I began having prescriptions mailed to me months ago for convenience. In the pandemic era, having them mailed has been one way of limiting contact. When I first called the pharmacy it immediately offered to fill at least part of the prescription on an emergency basis, but I said it wasn’t necessary, even though I had run out, because the blood pressure pills are such a low dose.

On March 1, I contacted the pharmacy again, to have an employee confirm that, yes, the package I received, with its correct, computer-printed mailing and return addresses, and properly attached USPS tracking number sticker, was the one they sent in mid-February. The employee said there have been occasional reports of prescriptions misdirected by the USPS, but nothing quite as spectacular as three trips to California: “I think that’s a first.”

The universal response of those who hear this tale is to burst out laughing. “Why don’t you drive to the California-Oregon border and intercept the truck?” was one helpful suggestion. At the same time, many expressed irritation at the widespread reports of USPS service corrosion.

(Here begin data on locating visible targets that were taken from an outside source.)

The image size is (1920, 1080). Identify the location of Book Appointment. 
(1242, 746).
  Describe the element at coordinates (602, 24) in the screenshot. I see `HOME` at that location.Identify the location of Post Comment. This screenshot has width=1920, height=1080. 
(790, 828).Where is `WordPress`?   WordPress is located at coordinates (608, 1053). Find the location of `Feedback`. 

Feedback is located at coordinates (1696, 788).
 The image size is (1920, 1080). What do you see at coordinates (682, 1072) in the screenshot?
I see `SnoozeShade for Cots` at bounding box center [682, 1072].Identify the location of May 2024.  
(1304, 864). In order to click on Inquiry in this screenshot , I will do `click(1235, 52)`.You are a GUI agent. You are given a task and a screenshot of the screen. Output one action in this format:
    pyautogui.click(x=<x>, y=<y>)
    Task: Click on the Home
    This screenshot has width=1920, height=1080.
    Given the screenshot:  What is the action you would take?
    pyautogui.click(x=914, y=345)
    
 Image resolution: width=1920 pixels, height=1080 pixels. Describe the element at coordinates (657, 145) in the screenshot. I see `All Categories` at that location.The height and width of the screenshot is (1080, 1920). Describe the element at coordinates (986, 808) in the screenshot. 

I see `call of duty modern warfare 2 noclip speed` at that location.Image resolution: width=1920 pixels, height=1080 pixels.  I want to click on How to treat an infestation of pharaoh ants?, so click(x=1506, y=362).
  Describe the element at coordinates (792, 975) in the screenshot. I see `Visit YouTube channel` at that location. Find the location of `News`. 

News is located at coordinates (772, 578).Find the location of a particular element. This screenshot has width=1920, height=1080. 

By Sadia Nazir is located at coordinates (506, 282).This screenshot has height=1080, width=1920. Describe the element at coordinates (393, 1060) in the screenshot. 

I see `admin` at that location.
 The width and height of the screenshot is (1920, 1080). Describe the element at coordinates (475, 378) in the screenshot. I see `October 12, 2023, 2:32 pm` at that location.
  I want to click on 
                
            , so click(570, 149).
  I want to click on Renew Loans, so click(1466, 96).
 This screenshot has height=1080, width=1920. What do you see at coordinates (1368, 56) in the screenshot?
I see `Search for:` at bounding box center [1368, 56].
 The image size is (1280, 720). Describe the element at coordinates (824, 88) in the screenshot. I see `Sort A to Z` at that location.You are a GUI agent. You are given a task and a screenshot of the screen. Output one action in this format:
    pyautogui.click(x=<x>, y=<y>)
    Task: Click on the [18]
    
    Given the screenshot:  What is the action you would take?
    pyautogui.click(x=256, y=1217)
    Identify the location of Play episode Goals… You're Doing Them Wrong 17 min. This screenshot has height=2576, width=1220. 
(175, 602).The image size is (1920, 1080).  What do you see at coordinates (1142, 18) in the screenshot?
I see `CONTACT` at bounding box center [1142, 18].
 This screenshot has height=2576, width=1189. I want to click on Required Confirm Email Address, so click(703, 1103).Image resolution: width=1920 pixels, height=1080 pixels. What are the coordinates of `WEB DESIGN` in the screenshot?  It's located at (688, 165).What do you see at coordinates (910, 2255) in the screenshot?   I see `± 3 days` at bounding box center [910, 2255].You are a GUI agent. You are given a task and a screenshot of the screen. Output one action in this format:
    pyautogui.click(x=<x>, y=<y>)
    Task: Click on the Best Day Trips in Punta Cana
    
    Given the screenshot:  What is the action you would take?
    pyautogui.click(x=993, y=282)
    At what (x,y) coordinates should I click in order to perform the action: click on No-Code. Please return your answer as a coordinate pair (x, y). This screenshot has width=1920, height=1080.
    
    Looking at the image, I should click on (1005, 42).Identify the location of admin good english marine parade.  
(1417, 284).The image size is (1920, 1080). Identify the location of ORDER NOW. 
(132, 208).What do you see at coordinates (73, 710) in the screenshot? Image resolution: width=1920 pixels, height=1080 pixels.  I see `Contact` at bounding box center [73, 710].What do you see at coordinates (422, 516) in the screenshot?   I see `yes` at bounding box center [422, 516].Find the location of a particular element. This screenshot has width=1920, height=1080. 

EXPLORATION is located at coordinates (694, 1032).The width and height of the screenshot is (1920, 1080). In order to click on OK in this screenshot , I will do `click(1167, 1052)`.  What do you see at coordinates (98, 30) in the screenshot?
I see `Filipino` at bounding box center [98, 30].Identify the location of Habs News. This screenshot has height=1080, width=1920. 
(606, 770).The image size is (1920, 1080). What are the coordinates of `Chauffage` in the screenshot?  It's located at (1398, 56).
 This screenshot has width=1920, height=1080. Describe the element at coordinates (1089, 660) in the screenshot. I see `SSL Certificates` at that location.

I will never know why my package bounced for weeks like a pingpong ball between two far-flung cities. But these points are inescapable, judging from those two dozen tracking entries: Between Feb. 19 and March 1, that little piece of mail traveled the equivalent of driving from Portland to New York City, and back to Cincinnati. My house is 2 miles from Legacy Salmon Creek Medical Center.